Swiftcare Billing takes the guesswork out of gastroenterology and chronic care billing. We ensure your codes are spot-on, your claims are clean, and your payments are faster.
Ready to eliminate billing headaches?
Contact us today and focus on patient care while we handle the revenue side.
FAQs
What is the main ICD-10 code for chronic constipation?
The most common code is K59.09 (Other constipation), but the exact code depends on your clinical documentation.
Can I bill chronic constipation as the primary diagnosis?
Yes, if it’s the main reason for the visit. If it’s secondary to another condition, list that primary condition first.
Do I need additional codes for chronic constipation?
Sometimes. If constipation is due to another disease, injury, or medication, you may need to add a secondary ICD-10 code to specify the cause.
Does chronic constipation require a modifier use?
Not for diagnosis coding, but modifiers may apply to procedures related to constipation treatment.

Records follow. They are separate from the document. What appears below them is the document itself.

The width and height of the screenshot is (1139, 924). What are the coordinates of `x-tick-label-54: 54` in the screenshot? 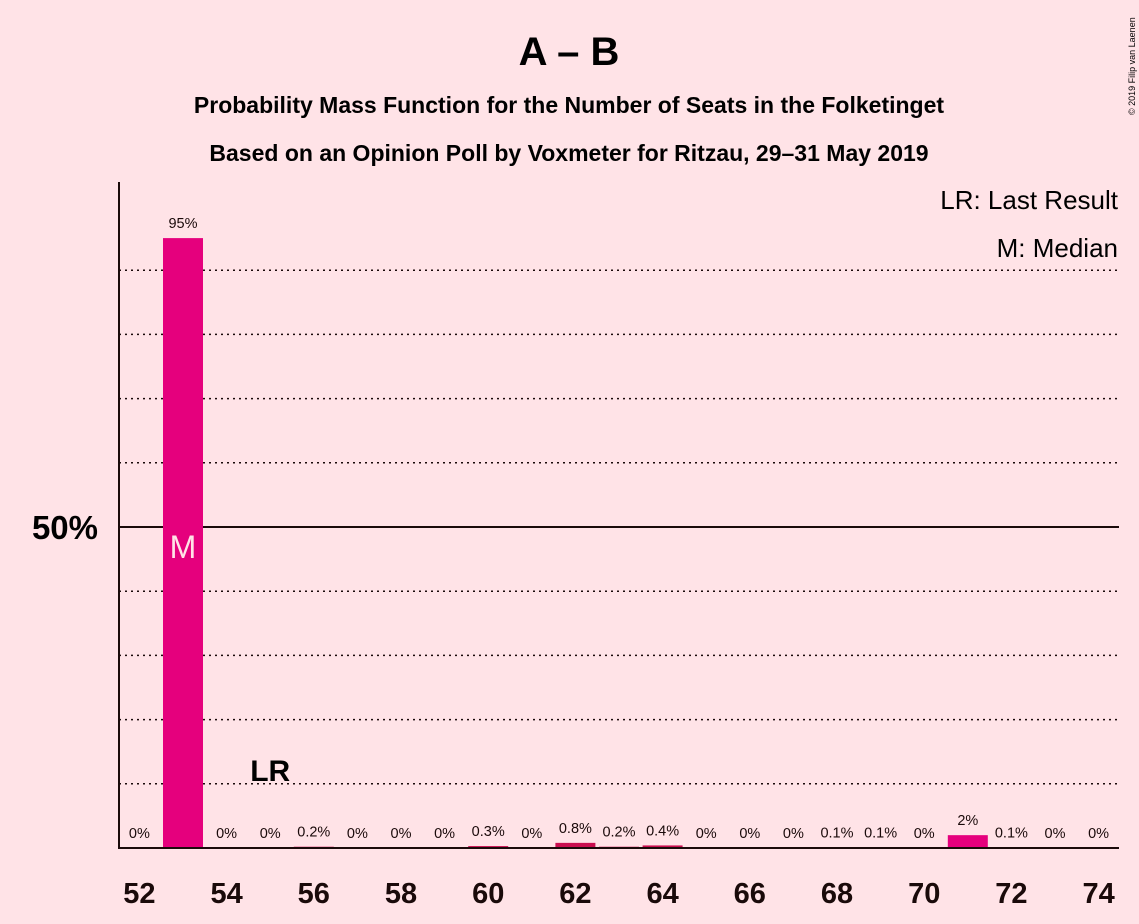 It's located at (226, 894).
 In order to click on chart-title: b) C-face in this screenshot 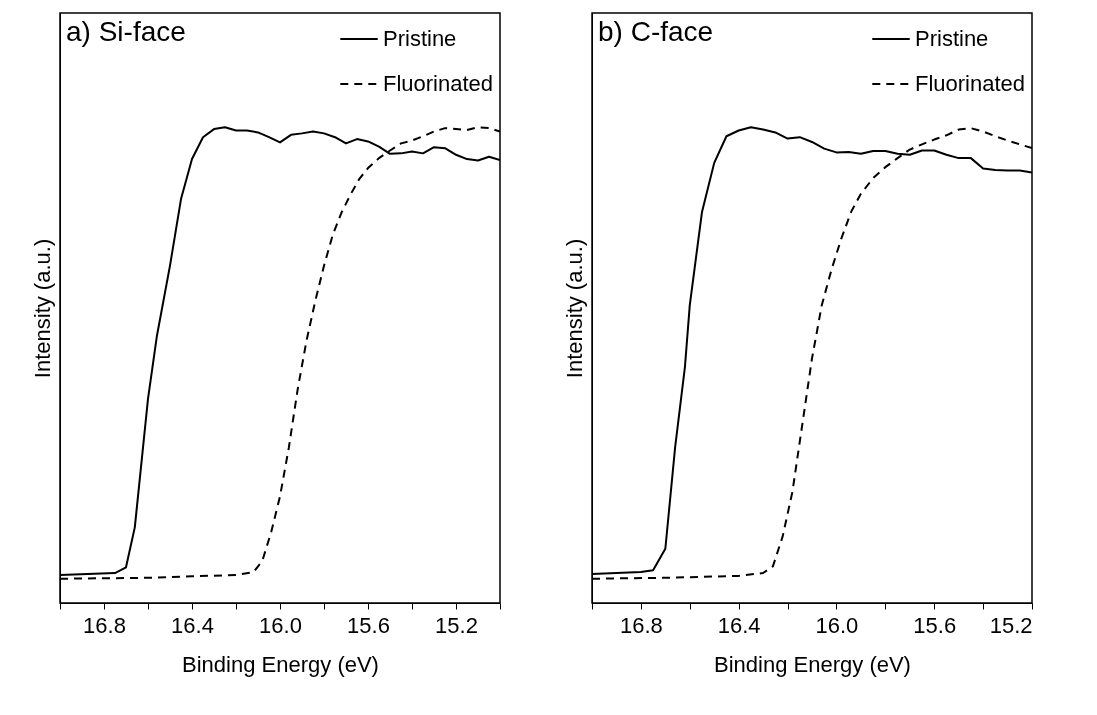, I will do `click(656, 32)`.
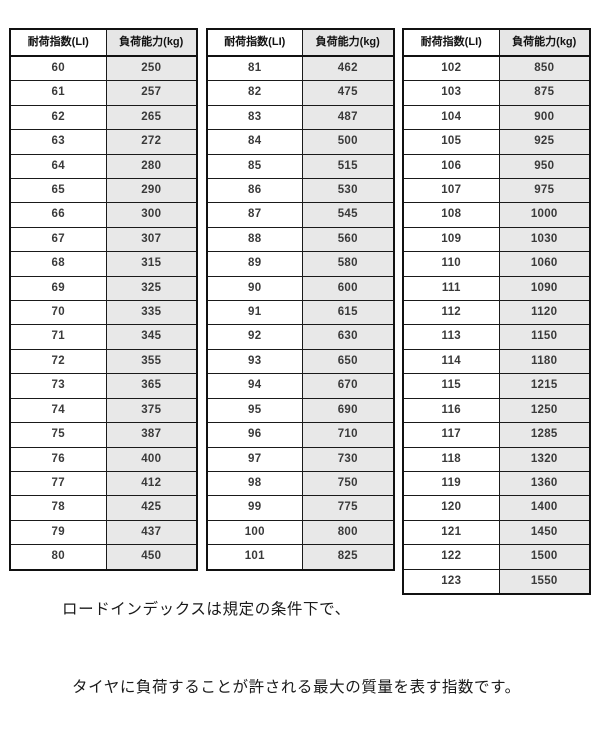  What do you see at coordinates (451, 166) in the screenshot?
I see `cell-load-index: 106` at bounding box center [451, 166].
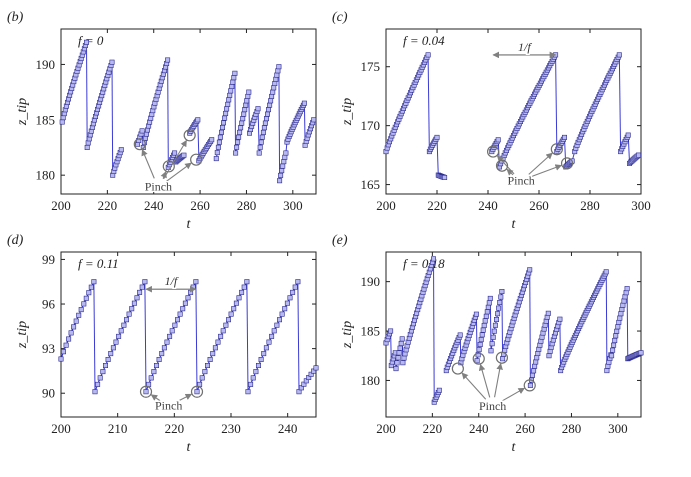 The height and width of the screenshot is (477, 691). Describe the element at coordinates (433, 428) in the screenshot. I see `x-tick-label: 220` at that location.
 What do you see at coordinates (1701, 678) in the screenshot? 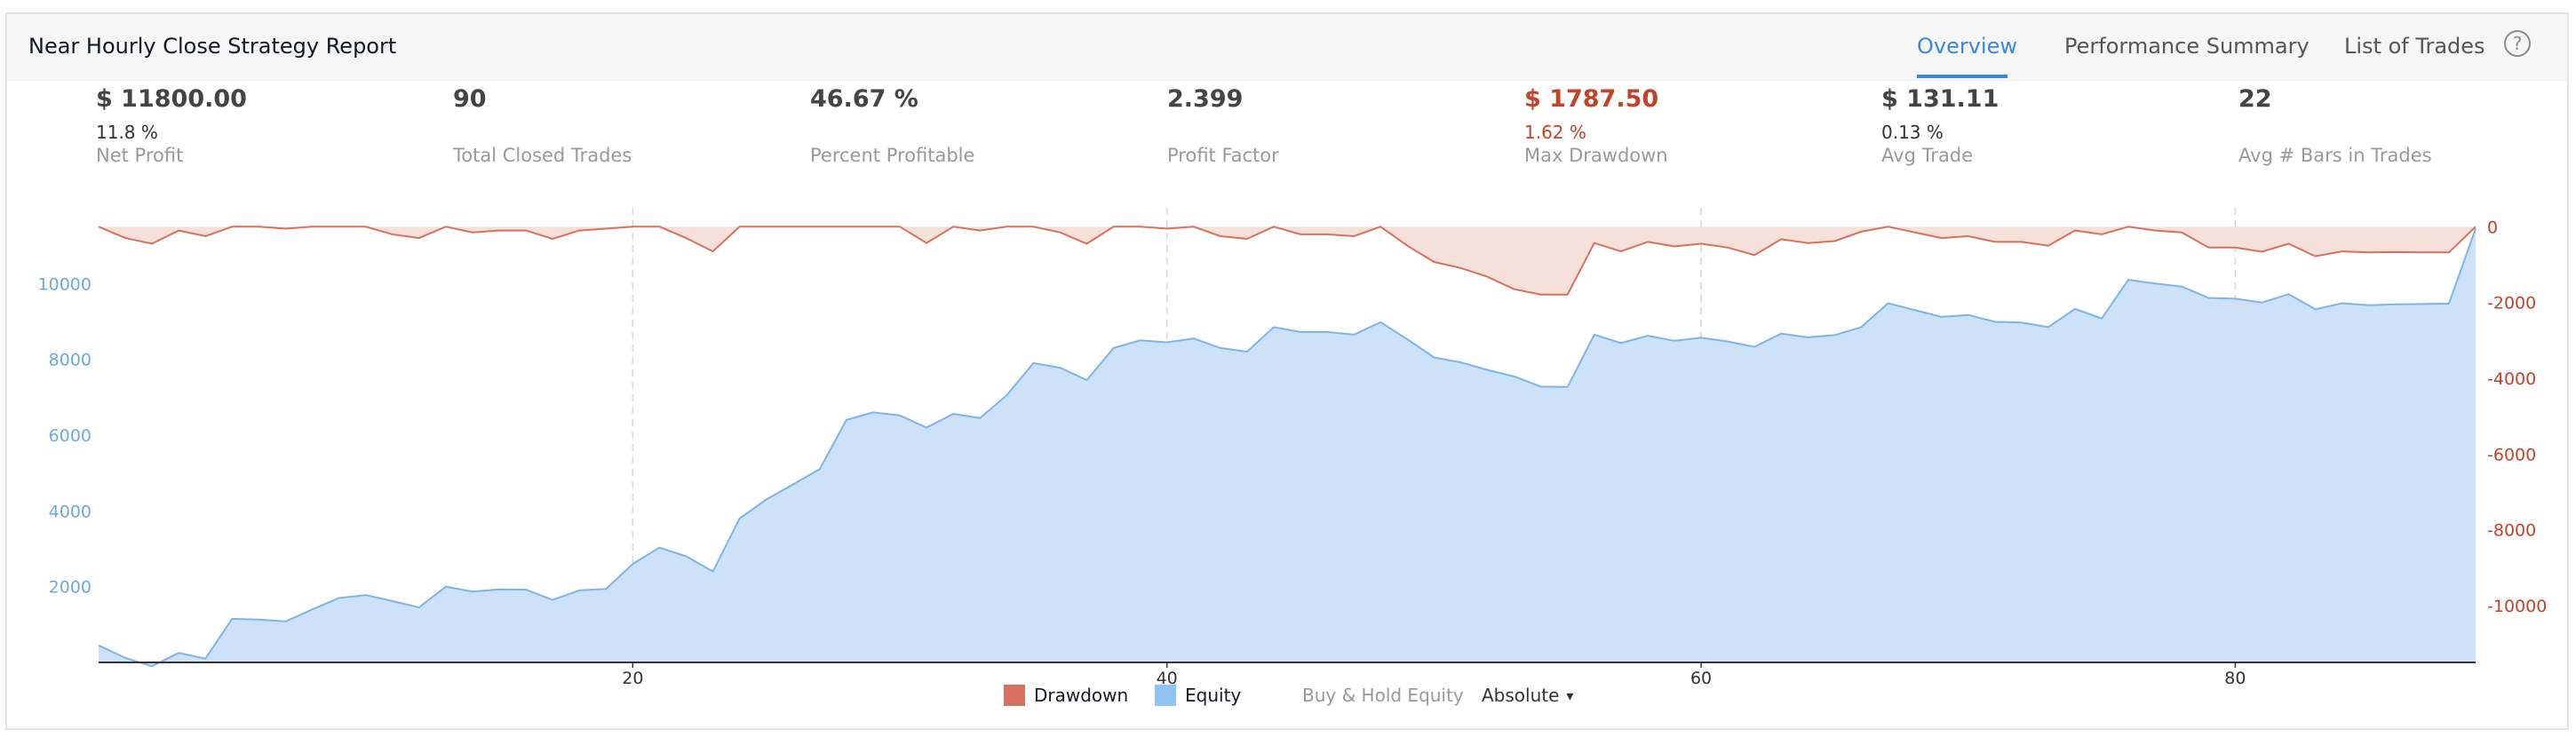
I see `x-tick-label: 60` at bounding box center [1701, 678].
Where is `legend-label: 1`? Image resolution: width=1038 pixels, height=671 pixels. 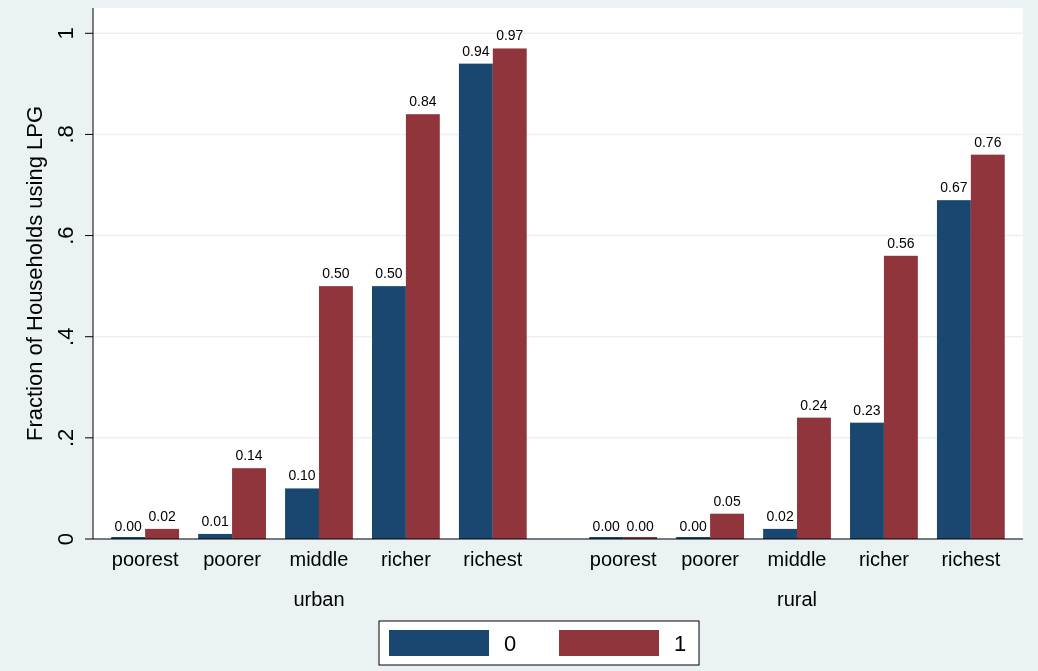
legend-label: 1 is located at coordinates (680, 644).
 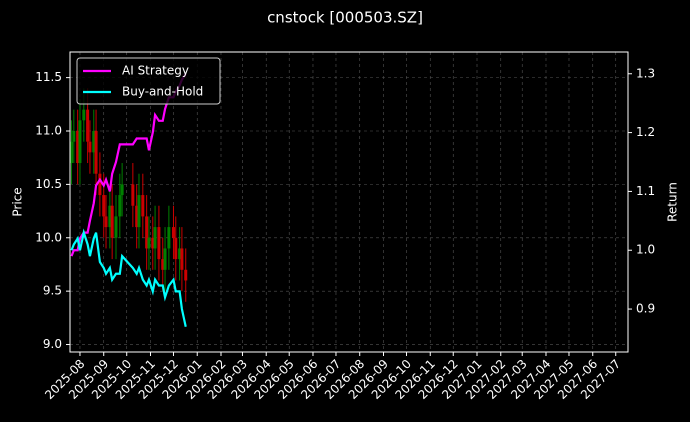 I want to click on y2-axis-label: Return, so click(x=673, y=202).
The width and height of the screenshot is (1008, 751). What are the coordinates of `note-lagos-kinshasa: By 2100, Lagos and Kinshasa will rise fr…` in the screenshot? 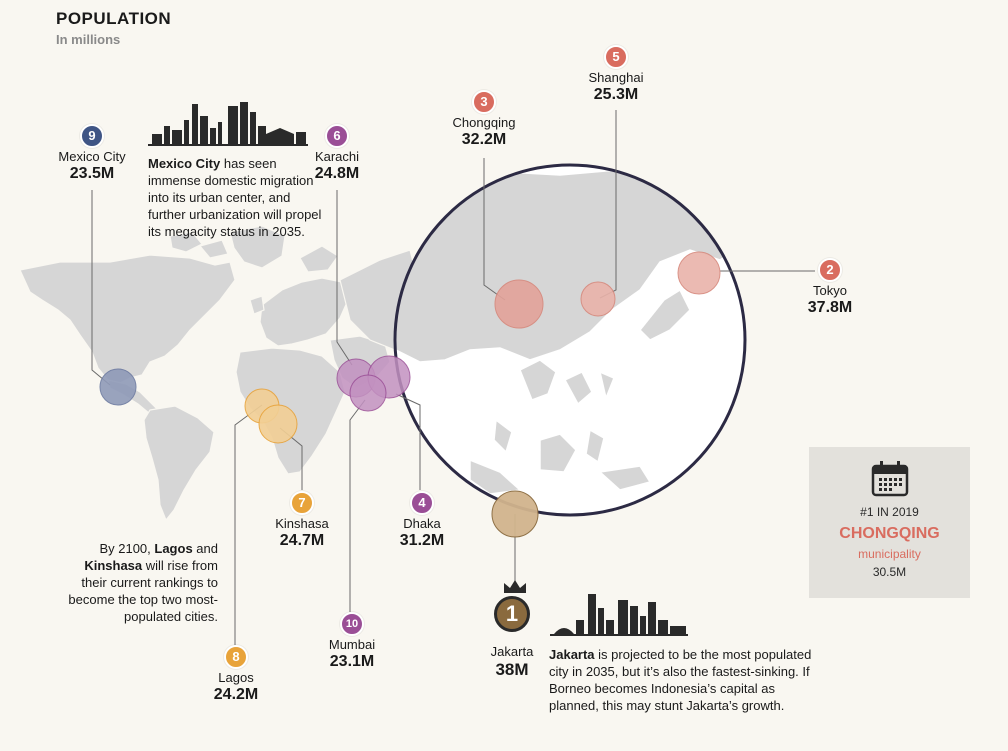 It's located at (139, 582).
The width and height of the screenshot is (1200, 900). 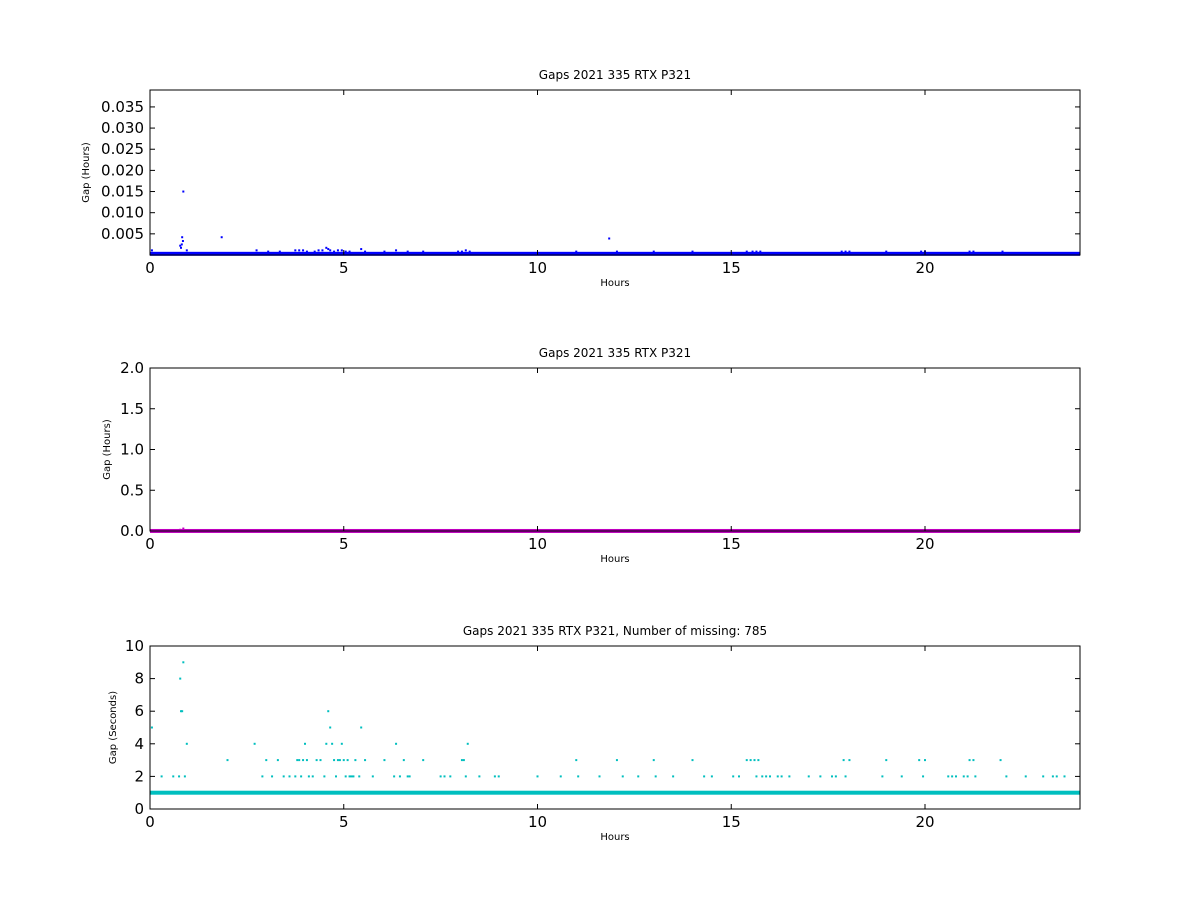 What do you see at coordinates (139, 809) in the screenshot?
I see `y-tick-label: 0` at bounding box center [139, 809].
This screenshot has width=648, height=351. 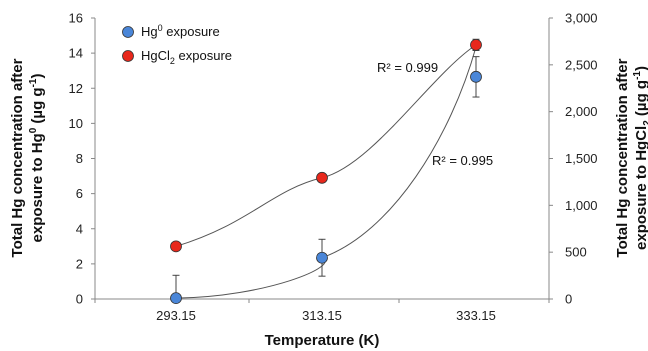 I want to click on left-tick-label: 2, so click(x=80, y=264).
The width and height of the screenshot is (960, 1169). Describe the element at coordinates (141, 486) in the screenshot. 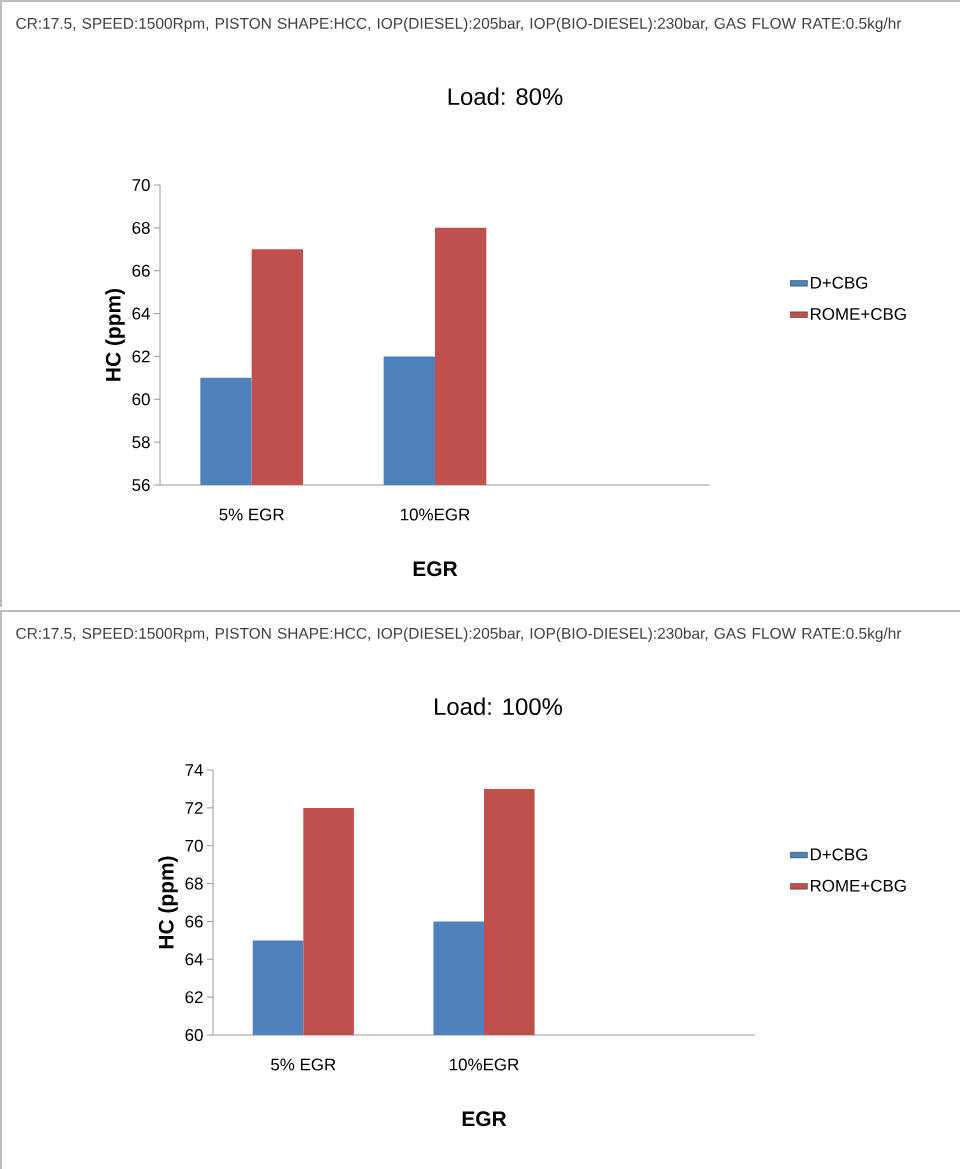

I see `y-tick-label: 56` at that location.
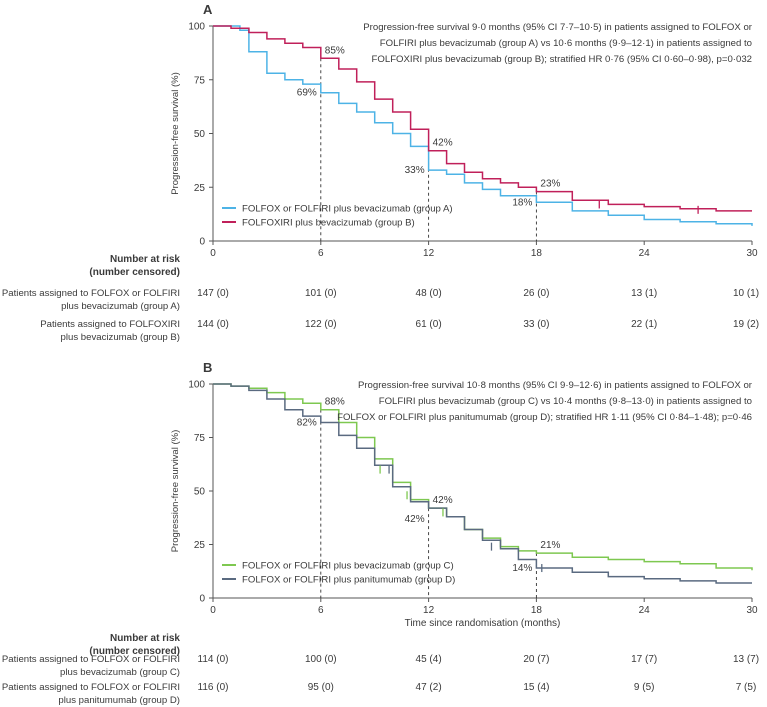 This screenshot has height=707, width=767. I want to click on point-label: 23%, so click(550, 184).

Will Medicare cover chronic constipation treatment?
Yes, if medical necessity is documented and the treatment is within their coverage guidelines. Always check the latest Local Coverage Determinations (LCDs).
What documentation supports chronic constipation billing?
Symptoms duration, failed treatments, diagnostic tests, comorbidities, and impact on daily living should be noted in the patient’s chart.